### YOUR TASK
Once the line containing "Sucupira CAPES (846, 677)" is found in the entries below, restate it and each following line word for word, stopping after the line containing "Calendário Acadêmico (73, 1094)".

⁂

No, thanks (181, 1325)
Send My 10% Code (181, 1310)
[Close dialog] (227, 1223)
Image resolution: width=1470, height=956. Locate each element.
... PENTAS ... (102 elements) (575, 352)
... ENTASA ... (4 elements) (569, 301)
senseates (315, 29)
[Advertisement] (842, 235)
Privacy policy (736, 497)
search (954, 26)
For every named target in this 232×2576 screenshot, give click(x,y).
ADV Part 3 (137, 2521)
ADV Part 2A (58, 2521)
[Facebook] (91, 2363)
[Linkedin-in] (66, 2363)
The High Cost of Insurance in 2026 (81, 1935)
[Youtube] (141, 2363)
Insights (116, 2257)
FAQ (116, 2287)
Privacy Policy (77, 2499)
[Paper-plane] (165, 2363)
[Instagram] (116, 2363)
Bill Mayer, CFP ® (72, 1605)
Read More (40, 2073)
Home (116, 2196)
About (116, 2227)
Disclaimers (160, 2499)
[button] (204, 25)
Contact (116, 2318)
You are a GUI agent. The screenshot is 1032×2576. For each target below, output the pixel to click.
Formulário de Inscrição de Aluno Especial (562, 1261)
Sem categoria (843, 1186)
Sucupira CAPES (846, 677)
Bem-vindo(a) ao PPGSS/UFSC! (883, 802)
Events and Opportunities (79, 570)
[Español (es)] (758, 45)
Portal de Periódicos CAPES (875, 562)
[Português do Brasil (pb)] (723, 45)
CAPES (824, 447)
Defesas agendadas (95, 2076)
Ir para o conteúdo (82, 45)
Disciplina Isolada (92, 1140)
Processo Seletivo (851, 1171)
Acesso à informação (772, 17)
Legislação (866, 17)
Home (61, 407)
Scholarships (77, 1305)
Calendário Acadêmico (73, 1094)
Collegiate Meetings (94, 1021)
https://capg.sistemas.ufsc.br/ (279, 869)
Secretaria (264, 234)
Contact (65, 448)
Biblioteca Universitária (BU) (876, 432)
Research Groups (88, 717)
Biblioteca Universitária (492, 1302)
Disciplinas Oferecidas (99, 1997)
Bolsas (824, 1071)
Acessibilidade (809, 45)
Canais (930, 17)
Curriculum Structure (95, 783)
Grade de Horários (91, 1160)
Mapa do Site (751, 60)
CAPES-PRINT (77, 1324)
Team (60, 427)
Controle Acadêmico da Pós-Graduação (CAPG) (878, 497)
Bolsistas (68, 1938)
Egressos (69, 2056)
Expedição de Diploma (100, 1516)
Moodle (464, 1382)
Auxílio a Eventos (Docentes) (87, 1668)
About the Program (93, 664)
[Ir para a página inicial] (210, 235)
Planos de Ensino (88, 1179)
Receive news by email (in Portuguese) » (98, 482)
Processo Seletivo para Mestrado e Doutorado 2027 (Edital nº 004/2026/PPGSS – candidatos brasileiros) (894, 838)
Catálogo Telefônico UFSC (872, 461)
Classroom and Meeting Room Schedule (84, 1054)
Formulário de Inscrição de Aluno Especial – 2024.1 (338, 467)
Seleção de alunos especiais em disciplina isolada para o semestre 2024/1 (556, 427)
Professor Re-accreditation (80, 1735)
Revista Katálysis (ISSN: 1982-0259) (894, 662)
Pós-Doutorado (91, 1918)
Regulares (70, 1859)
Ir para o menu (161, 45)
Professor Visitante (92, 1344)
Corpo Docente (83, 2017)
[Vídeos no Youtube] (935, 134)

⁂

### WRITTEN ANSWER
Sucupira CAPES (846, 677)
Bem-vindo(a) ao PPGSS/UFSC! (883, 802)
Events and Opportunities (79, 570)
[Español (es)] (758, 45)
Portal de Periódicos CAPES (875, 562)
[Português do Brasil (pb)] (723, 45)
CAPES (824, 447)
Defesas agendadas (95, 2076)
Ir para o conteúdo (82, 45)
Disciplina Isolada (92, 1140)
Processo Seletivo (851, 1171)
Acesso à informação (772, 17)
Legislação (866, 17)
Home (61, 407)
Scholarships (77, 1305)
Calendário Acadêmico (73, 1094)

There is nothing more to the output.